### Text block
[Start of section]

I can’t tell you how much I loathe the cult of Australian Idol. some fellow music lovers see it as a good thing; the expansion of the music market. “It gets people passionate about music”, they argue.
My argument is quite different. What ever happened to creativity? Whatever happened to innovation? New songs, new films, new concepts?
Why is it that our popular culture is so overwhelmed with the remade, remodeled or re-adapted? We have been inundated with conservatism at corporate level, employees not wanting to take a punt and rather preferring to reach for the safe option of cover songs, cartoon characters and apparently saleable multimedia franchises. Seemingly, this is the end product of the media behemoth; products so predictable, so fucking boring but again so inoffensive that after exercising one or two original ideas, we are left with Hulk (Marvel adaption), Spiderman 2 (sequel of another Marvel adaption, Cheaper by the Dozen (another remake), Shrek 2 and so on, and then cover songs that are clogging up the charts like plaque on a diseased artery, covers like “What About Me?” from Shitbox Shannon (which is currently number 2 on the Irish charts!), “Word Up”, “My Prerogative” and “Boys of Summer” – these are songs which have entered the charts just within the last few weeks, let alone the past few months.

[End of section]

### Saved entries
[Start of section]

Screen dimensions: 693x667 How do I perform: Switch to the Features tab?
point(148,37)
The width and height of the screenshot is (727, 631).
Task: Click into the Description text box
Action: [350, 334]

[End of section]

### Task statement
Translate the following sentence from the piece on Australian Idol and cultural remakes into Spanish: "Why is it that our popular culture is so overwhelmed with the remade, remodeled or re-adapted?"

### Result below
¿Por qué será que nuestra cultura popular está tan saturada de lo rehecho, lo remodelado o lo readaptado?